In short: YouTube tells us there is no galaxy, not even far, far, away, where Jenny’s four-hour video about a shuttered theme park hotel should retain the vast majority of its audience for more than the first 30 seconds, let alone the following 28,870. (Sorry, I’m no math wizard.)

Then, there’s the timeliness factor: creators are constantly being told they need to upload consistently, the same time every week, so both subscribers and the algorithm can expect it. This isn’t some casual guideline, it’s marketing 101 for the platform: YouTube Studio offers uploaders the ability to see peak windows during which their audience is most likely to be online and interested in watching your content, and it calculates down to the minute. Anything less than rigid adherence to that timeframe and you risk losing your reach (the potential boost of YouTube’s algorithm recommending your content) and alienating your community. And it’s true that in any given fandom, there will be a vocal minority who complain about videos coming in “late,” ie, beyond that expected time frame.

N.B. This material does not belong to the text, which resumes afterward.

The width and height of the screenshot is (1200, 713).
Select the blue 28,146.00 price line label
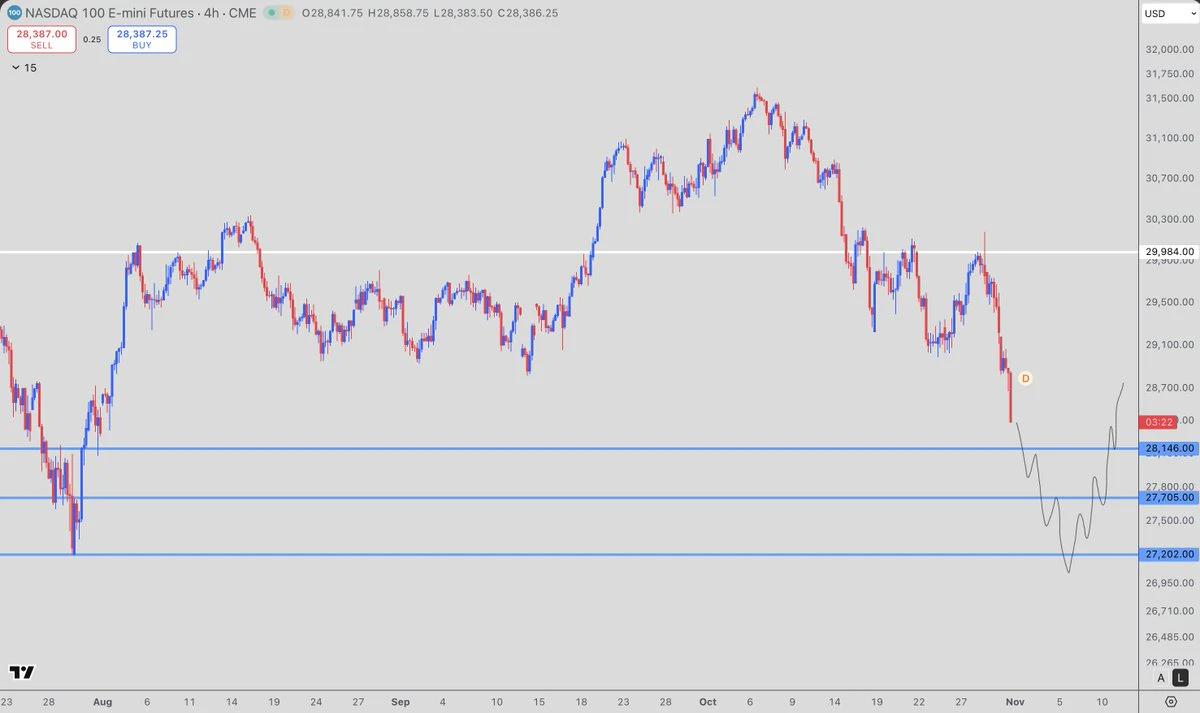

This is especially true for anything in the pop culture zeitgeist, and exponentially more true when the subject involves properties owned by Disney, which include the MCU, Star Wars and Pixar (among others). If you aren’t posting your review of “The Acolyte” within the first few hours of its release, it’s going to be buried by content from creators quicker on the draw. (Now whether they’ll be forced to delete and re-upload said content, when Disney and its notoriously petty DMCA policy come knocking, is another matter altogether.)

And yet Nicholson remains a confounding outlier here as well: in 2019 her channel uploaded six videos; the following year, when most creators were producing more content than ever, she made one less. In 2021, there were only three uploads to her channel. In 2022, two. Last year, Nicholson — whose coverage area does not easily fit into a prescribed genre, but frequently covers Disney and Star Wars (she once hosted a show called The Millennial Falcon for ScreenJunkies) — put out zero new videos on her channel.

Which doesn’t mean she’s not making content: you can subscribe to her wonderful Patreon and access her “monthly rambles,” the topic of which is determined by an audience poll. Her erratic upload schedule builds anticipation rather than chills it, and because they tend to be meticulously well-crafted, incredibly detailed deep dives into unpredictable subject matter, the best way to explain her videos is to liken them to an entirely unrelated product: sneaker “hype drops.” Both have conditioned consumers to prize scarcity, rarity and quality over frequency and ubiquity. The unpredictable release schedule is a feature, not a bug.

Sure, her “Vampire Diaries” breakdown came out four years after the show ended, but it transcends the show itself to become its own Ken Burns-length work of art. The subject is really secondary to Nicholson’s efforts to explain it: in the past five years, she’s taken the same gimlet-eyed approach towards the movie “Dear Evan Hansen” as she did the failed botanical theme park Evermore, a Canadian church’s pop culture Passion Plays and the best Amazon reviews of fake spiders.

Not everyone can be Jenny Nicholson, and creators who try to replicate her success by not following YouTube’s best practices will likely find themselves at a dead end. Jenny Nicholson didn’t start off making a single four-hour video a year; it’s a right she’s earned, supported by the 43,329 members of her Patreon that pay every month for her content, knowing that when the next video arrives, Christmas will have came early.